WHAT THIS TASK INVOLVES:
Output all the entries word for word. Omit the pictures.

(Stored data)
■ ■ ■ ■
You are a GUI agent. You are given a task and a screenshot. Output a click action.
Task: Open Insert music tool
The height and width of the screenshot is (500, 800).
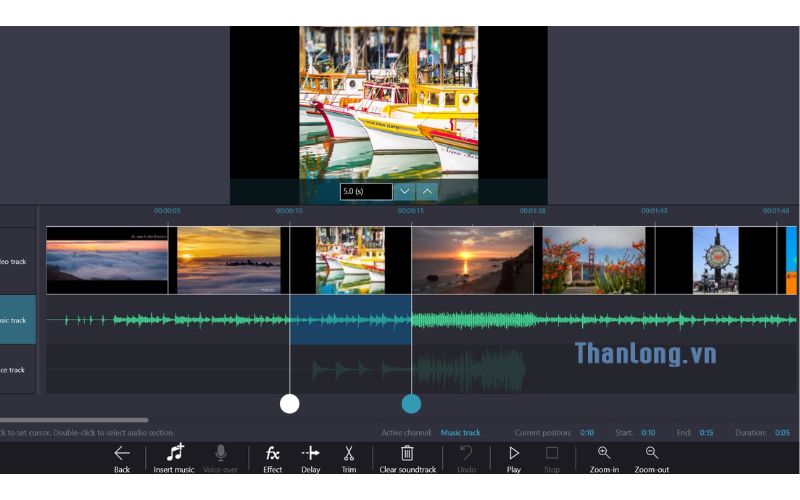click(x=174, y=455)
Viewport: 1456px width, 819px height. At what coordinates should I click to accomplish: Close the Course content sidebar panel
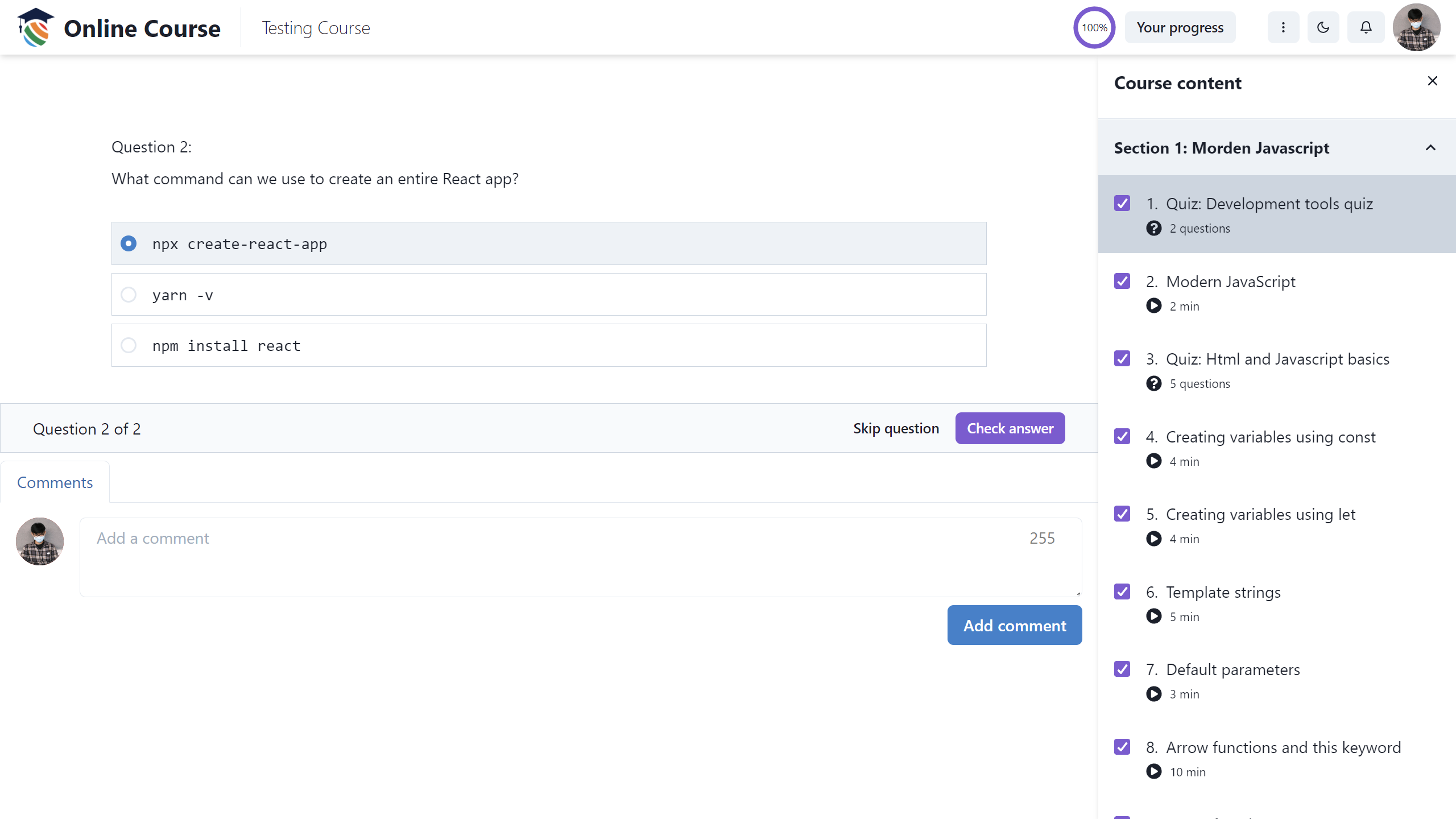point(1432,81)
■ ■ ■ ■
EXPECTED ANSWER:
You are a GUI agent. You are given a task and a screenshot. Output a click action.
Task: Open Insert music tool
The height and width of the screenshot is (500, 800).
click(x=174, y=455)
Viewport: 1456px width, 819px height. At what coordinates should I click to accomplish: Close the Course content sidebar panel
point(1432,81)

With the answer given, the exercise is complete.